WHAT YOU HAVE TO DO:
Of the material below, only the lines from the line containing "Click autofill icon in State / Region field" down to the line containing "Task: Click the shop icon beside 贸易站" belong in the answer, written out exactly.

Start of DATA SHOWN

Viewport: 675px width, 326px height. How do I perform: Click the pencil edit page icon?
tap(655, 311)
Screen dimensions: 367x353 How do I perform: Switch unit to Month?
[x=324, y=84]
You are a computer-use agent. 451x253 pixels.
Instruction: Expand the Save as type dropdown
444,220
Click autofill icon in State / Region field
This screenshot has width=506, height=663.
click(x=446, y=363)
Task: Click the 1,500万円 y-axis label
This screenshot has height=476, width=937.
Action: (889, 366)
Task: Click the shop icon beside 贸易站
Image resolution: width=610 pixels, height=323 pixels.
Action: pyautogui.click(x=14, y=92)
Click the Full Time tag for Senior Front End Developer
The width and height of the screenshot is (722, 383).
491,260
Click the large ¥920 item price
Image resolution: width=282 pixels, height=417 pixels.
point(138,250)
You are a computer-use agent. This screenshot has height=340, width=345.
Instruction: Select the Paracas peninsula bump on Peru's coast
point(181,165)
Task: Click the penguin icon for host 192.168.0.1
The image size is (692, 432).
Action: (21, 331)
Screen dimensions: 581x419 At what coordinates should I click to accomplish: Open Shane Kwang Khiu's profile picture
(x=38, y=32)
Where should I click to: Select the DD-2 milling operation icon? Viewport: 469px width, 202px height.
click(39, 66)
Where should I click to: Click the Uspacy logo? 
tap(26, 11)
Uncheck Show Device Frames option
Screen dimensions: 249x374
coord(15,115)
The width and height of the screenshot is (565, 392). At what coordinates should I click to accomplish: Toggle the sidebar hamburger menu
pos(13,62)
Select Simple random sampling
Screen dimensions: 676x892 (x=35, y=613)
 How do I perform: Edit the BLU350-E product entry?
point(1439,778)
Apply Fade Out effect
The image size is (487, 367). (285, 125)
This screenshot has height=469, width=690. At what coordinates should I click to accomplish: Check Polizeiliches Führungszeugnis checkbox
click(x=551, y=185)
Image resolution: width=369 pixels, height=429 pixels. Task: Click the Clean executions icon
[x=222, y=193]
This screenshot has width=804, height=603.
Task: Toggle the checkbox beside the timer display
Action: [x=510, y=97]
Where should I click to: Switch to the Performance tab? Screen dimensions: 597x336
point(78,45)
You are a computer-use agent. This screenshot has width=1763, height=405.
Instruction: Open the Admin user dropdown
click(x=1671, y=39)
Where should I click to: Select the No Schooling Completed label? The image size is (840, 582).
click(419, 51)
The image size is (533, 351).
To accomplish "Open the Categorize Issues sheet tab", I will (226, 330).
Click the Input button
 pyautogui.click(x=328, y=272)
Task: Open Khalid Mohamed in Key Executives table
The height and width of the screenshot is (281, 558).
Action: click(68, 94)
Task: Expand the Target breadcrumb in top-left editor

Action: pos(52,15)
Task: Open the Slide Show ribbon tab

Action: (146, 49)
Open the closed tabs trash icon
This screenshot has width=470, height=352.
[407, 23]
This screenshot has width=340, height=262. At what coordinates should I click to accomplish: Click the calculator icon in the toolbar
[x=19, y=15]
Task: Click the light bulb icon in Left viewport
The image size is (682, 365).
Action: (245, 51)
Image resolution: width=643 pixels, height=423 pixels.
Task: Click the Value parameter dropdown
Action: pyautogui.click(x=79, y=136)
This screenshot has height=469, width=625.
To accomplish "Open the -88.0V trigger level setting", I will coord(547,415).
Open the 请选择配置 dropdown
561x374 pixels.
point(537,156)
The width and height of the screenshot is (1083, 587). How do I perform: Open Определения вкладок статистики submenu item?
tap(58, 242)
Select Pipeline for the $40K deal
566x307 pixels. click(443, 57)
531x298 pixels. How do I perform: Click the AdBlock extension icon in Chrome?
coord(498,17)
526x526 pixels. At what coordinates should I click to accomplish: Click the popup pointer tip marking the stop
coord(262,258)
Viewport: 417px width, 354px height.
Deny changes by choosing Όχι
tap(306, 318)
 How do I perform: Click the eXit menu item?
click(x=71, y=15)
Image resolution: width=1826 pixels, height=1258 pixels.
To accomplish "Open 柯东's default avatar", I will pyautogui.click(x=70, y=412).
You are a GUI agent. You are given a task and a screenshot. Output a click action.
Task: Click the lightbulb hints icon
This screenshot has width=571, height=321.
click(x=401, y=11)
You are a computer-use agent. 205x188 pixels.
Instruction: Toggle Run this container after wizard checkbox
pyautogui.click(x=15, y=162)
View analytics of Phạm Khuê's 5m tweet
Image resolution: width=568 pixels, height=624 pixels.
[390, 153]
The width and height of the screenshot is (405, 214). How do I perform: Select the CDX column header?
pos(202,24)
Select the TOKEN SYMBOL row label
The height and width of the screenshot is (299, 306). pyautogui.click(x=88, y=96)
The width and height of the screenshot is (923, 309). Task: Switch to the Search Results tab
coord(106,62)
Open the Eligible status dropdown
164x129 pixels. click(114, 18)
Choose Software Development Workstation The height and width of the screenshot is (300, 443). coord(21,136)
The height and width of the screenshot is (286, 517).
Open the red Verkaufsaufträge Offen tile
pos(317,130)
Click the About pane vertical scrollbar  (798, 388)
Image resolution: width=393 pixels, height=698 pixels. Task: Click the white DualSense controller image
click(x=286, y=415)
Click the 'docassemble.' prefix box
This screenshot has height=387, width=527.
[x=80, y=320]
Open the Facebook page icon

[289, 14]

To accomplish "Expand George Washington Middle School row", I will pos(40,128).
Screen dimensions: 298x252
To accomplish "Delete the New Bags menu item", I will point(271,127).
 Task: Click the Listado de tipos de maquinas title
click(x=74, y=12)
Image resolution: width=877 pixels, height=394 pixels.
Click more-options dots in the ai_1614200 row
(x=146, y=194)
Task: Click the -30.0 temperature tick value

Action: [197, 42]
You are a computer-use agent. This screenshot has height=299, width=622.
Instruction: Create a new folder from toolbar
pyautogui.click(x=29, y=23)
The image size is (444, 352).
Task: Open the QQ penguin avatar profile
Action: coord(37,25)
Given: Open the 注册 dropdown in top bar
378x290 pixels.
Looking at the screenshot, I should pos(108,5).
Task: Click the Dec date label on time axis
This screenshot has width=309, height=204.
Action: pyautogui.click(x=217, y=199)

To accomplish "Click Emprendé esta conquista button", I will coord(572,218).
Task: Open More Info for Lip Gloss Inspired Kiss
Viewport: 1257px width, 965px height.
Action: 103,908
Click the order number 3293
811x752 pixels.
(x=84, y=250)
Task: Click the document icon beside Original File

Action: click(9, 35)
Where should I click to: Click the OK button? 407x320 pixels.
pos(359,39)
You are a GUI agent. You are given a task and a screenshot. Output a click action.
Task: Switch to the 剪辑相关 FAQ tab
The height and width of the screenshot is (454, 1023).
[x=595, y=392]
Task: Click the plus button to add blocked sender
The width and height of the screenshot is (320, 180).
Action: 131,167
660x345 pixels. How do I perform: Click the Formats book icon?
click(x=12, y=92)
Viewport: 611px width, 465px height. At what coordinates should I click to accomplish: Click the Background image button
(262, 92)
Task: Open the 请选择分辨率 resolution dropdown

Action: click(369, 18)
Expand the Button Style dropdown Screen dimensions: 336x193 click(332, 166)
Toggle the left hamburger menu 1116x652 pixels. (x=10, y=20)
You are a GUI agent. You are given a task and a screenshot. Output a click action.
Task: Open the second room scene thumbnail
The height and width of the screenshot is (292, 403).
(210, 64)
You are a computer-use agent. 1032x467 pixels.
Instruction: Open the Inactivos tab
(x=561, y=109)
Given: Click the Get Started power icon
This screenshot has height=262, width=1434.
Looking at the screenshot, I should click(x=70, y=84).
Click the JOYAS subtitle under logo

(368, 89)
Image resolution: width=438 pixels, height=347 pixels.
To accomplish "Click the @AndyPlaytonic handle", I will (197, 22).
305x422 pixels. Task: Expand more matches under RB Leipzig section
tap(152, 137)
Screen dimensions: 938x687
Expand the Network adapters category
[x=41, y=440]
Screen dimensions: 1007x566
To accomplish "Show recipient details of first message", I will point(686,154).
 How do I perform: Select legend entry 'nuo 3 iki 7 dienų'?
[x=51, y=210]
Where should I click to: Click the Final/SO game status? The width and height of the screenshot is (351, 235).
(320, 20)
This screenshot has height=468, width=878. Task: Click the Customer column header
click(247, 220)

End of DATA SHOWN

WRITTEN REPLY:
Click autofill icon in State / Region field
This screenshot has width=506, height=663.
click(x=446, y=363)
Task: Click the 1,500万円 y-axis label
This screenshot has height=476, width=937.
Action: (889, 366)
Task: Click the shop icon beside 贸易站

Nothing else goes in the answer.